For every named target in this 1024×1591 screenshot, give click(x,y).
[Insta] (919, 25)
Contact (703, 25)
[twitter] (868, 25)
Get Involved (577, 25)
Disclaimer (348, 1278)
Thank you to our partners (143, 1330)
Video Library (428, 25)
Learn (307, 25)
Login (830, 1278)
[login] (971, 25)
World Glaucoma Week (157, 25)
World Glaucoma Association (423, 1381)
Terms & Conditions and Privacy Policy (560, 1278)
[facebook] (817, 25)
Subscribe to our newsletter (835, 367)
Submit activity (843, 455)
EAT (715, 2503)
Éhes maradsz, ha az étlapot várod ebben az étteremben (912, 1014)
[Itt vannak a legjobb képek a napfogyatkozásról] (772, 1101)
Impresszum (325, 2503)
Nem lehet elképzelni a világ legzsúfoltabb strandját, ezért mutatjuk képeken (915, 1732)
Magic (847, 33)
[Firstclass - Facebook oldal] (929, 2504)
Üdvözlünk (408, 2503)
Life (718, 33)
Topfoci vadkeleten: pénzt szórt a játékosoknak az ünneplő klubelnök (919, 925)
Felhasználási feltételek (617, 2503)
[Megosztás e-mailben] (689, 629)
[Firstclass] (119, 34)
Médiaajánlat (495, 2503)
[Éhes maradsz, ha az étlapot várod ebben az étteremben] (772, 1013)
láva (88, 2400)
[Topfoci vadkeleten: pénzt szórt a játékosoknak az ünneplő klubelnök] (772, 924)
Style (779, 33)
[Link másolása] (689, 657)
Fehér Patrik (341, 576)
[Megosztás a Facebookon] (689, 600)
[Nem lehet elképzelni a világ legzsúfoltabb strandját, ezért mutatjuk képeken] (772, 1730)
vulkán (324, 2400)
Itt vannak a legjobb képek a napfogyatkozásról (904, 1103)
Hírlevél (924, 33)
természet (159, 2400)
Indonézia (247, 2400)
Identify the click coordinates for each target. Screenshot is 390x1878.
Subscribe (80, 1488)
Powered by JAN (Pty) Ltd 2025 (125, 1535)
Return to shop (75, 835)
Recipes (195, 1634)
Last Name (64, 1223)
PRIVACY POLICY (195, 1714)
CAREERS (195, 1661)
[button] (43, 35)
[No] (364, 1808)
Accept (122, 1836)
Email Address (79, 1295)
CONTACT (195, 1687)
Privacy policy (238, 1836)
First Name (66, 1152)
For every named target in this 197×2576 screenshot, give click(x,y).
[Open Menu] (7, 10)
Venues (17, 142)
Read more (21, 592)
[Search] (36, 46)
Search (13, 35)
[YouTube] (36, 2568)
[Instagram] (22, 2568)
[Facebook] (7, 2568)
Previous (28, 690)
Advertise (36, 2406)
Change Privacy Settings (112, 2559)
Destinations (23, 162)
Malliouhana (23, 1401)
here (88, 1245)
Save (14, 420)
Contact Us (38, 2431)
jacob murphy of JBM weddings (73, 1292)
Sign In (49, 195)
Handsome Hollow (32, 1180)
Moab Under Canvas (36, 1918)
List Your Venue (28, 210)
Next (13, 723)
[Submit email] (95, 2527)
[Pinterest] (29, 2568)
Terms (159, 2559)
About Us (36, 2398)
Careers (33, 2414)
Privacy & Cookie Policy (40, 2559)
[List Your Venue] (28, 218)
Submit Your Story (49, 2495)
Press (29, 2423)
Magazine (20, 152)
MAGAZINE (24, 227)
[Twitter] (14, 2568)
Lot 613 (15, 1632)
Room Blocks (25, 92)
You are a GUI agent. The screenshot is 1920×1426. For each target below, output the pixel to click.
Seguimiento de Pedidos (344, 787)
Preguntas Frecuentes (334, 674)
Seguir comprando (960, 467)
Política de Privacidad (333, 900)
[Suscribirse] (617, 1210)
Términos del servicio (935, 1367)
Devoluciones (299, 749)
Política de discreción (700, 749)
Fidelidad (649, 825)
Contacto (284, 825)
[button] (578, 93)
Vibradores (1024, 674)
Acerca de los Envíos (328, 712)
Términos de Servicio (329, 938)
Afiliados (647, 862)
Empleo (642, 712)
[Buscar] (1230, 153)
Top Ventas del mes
##########
About this task: All of the material, restated exactly, is the expected result.

Task result:
For every named target in this 1024×1591 screenshot, give click(x,y).
[Insta] (919, 25)
Contact (703, 25)
[twitter] (868, 25)
Get Involved (577, 25)
Disclaimer (348, 1278)
Thank you to our partners (143, 1330)
Video Library (428, 25)
Learn (307, 25)
Login (830, 1278)
[login] (971, 25)
World Glaucoma Week (157, 25)
World Glaucoma Association (423, 1381)
Terms & Conditions and Privacy Policy (560, 1278)
[facebook] (817, 25)
Subscribe to our newsletter (835, 367)
Submit activity (843, 455)
EAT (715, 2503)
Éhes maradsz, ha az étlapot várod ebben az étteremben (912, 1014)
[Itt vannak a legjobb képek a napfogyatkozásról] (772, 1101)
Impresszum (325, 2503)
Nem lehet elképzelni a világ legzsúfoltabb strandját, ezért mutatjuk képeken (915, 1732)
Magic (847, 33)
[Firstclass - Facebook oldal] (929, 2504)
Üdvözlünk (408, 2503)
Life (718, 33)
Topfoci vadkeleten: pénzt szórt a játékosoknak az ünneplő klubelnök (919, 925)
Felhasználási feltételek (617, 2503)
[Megosztás e-mailben] (689, 629)
[Firstclass] (119, 34)
Médiaajánlat (495, 2503)
[Éhes maradsz, ha az étlapot várod ebben az étteremben] (772, 1013)
láva (88, 2400)
[Topfoci vadkeleten: pénzt szórt a játékosoknak az ünneplő klubelnök] (772, 924)
Style (779, 33)
[Link másolása] (689, 657)
Fehér Patrik (341, 576)
[Megosztás a Facebookon] (689, 600)
[Nem lehet elképzelni a világ legzsúfoltabb strandját, ezért mutatjuk képeken] (772, 1730)
vulkán (324, 2400)
Itt vannak a legjobb képek a napfogyatkozásról (904, 1103)
Hírlevél (924, 33)
természet (159, 2400)
Indonézia (247, 2400)
Identify the click coordinates for each target. Screenshot is 390x1878.
Subscribe (80, 1488)
Powered by JAN (Pty) Ltd 2025 (125, 1535)
Return to shop (75, 835)
Recipes (195, 1634)
Last Name (64, 1223)
PRIVACY POLICY (195, 1714)
CAREERS (195, 1661)
[button] (43, 35)
[No] (364, 1808)
Accept (122, 1836)
Email Address (79, 1295)
CONTACT (195, 1687)
Privacy policy (238, 1836)
First Name (66, 1152)
For every named target in this 197×2576 screenshot, give click(x,y).
[Open Menu] (7, 10)
Venues (17, 142)
Read more (21, 592)
[Search] (36, 46)
Search (13, 35)
[YouTube] (36, 2568)
[Instagram] (22, 2568)
[Facebook] (7, 2568)
Previous (28, 690)
Advertise (36, 2406)
Change Privacy Settings (112, 2559)
Destinations (23, 162)
Malliouhana (23, 1401)
here (88, 1245)
Save (14, 420)
Contact Us (38, 2431)
jacob murphy of JBM weddings (73, 1292)
Sign In (49, 195)
Handsome Hollow (32, 1180)
Moab Under Canvas (36, 1918)
List Your Venue (28, 210)
Next (13, 723)
[Submit email] (95, 2527)
[Pinterest] (29, 2568)
Terms (159, 2559)
About Us (36, 2398)
Careers (33, 2414)
Privacy & Cookie Policy (40, 2559)
[List Your Venue] (28, 218)
Submit Your Story (49, 2495)
Press (29, 2423)
Magazine (20, 152)
MAGAZINE (24, 227)
[Twitter] (14, 2568)
Lot 613 (15, 1632)
Room Blocks (25, 92)
You are a GUI agent. The screenshot is 1920×1426. For each target below, output the pixel to click.
Seguimiento de Pedidos (344, 787)
Preguntas Frecuentes (334, 674)
Seguir comprando (960, 467)
Política de Privacidad (333, 900)
[Suscribirse] (617, 1210)
Términos del servicio (935, 1367)
Devoluciones (299, 749)
Política de discreción (700, 749)
Fidelidad (649, 825)
Contacto (284, 825)
[button] (578, 93)
Vibradores (1024, 674)
Acerca de los Envíos (328, 712)
Términos de Servicio (329, 938)
Afiliados (647, 862)
Empleo (642, 712)
[Buscar] (1230, 153)
Top Ventas del mes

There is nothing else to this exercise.